Cellular Apoptosis Theory

The term "apoptosis" refers to death of a cell and is a form of cellular "self-destruction". It has been hypothesized that apoptosis of glandular cells, especially ductal cells, may eventually lead to the glandular dysfunction that is responsible for the classical dry eye and dry mouth symptoms of Sjogren's syndrome. Apoptosis of glandular cells may be triggered by viral infections including:

  • Epstein-Barr virus (EBV) infection
  • Hepatitis C virus (HCV) infection
  • Human Immunodeficiency Virus (HIV) infection

Autonomic Dysfunction Theory

This theory proposes that a dysfunction of the autonomic nervous system, the part of the nervous system that controls the production and secretion of saliva and tears, may be a major contributing factors leading to glandular dysfunction and the development of Sjogren's syndrome.

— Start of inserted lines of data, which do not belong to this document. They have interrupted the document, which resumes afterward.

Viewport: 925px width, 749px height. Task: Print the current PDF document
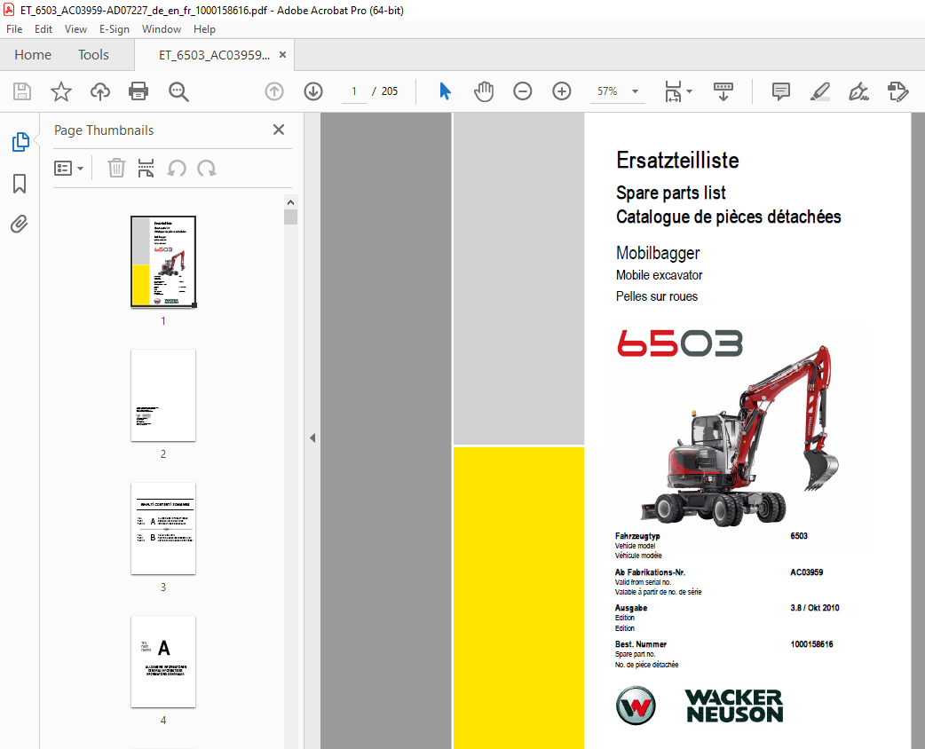(138, 91)
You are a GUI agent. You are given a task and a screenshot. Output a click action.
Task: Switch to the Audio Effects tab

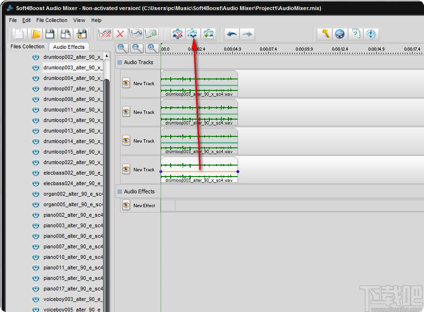[68, 47]
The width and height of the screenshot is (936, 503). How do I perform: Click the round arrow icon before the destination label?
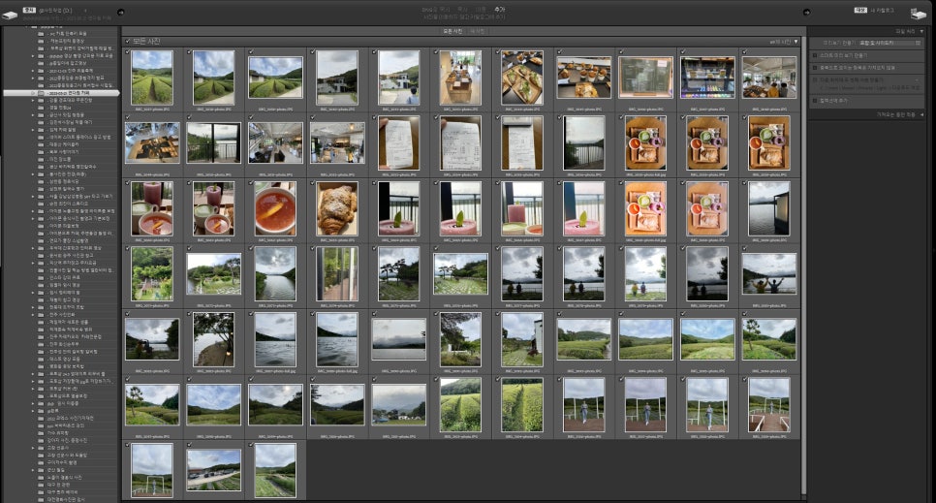[x=807, y=12]
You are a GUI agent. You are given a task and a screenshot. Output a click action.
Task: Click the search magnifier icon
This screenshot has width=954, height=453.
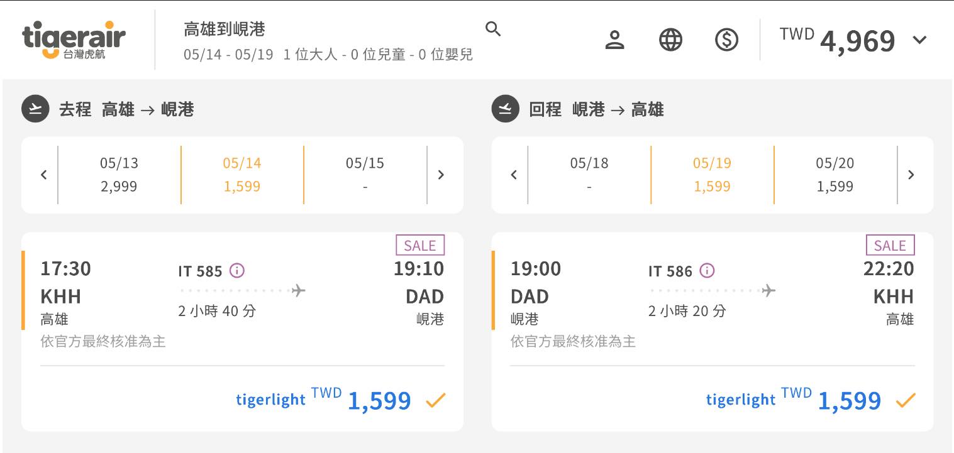(x=493, y=29)
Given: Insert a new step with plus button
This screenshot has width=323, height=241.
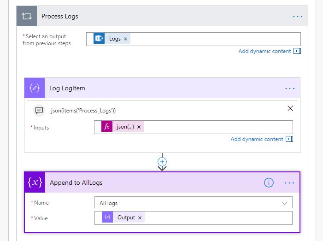Looking at the screenshot, I should click(x=162, y=162).
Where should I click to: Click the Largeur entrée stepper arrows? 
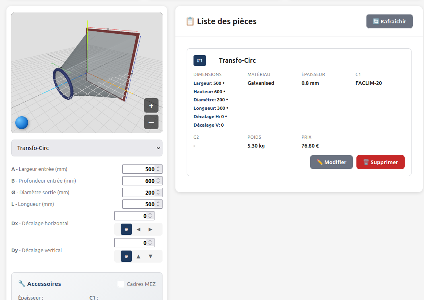click(158, 169)
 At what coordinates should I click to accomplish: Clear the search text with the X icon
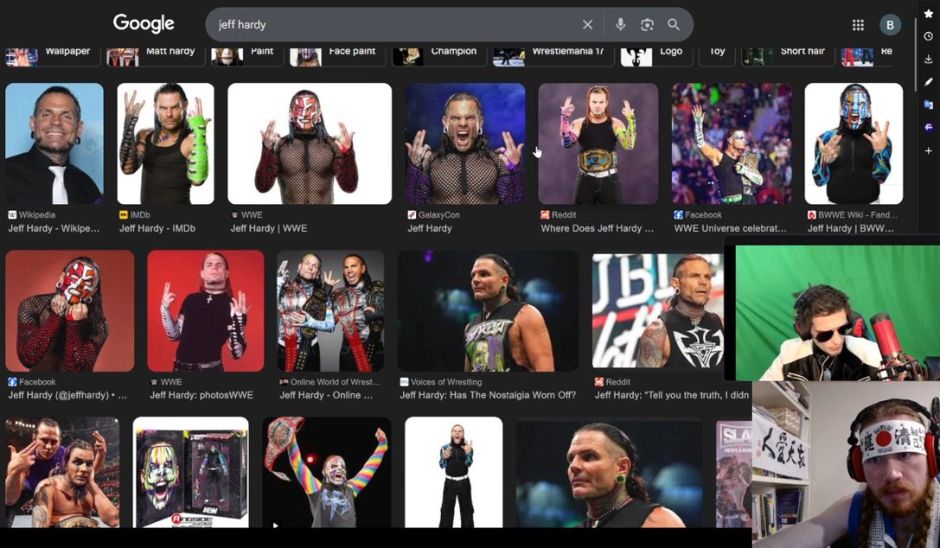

Genetic Predisposition Theory

Proponents of this theory believe that some people who develop Sjogren's syndrome may be genetically predisposed to this disorder. Evidence supporting a genetic predisposition for Sjogren's syndrome has been linked to the major histocompatibility complex genes known as human leukocyte antigens (HLAs). An increased prevalence of specific HLA genes, including HLAB8, DR3, and DRw52, has been found in patients with primary Sjogren's syndrome.

Genetic evidence has also recently indicated that defective glandular development may predispose an individual to developing epithelial glandular cells that secrete certain immuno-stimulatory agents which are not seen in patients who do not have Sjogren's syndrome.

Neurotransmitter Abnormality

Biopsies of the salivary glands of patients with Sjogren's syndrome have shown that while only 50-60% of glandular tissue is destroyed, the symptoms of dry mouth and dry eye are as severe as if there was only minimal healthy tissue remaining. This puzzle has led some scientists to theorize that some aspect of the immune cells that are produced impair the release of the neurotransmitter acetylcholine and that this may account for the cessation or severe reduction of saliva or tear production even in the presence of healthy glandular tissue.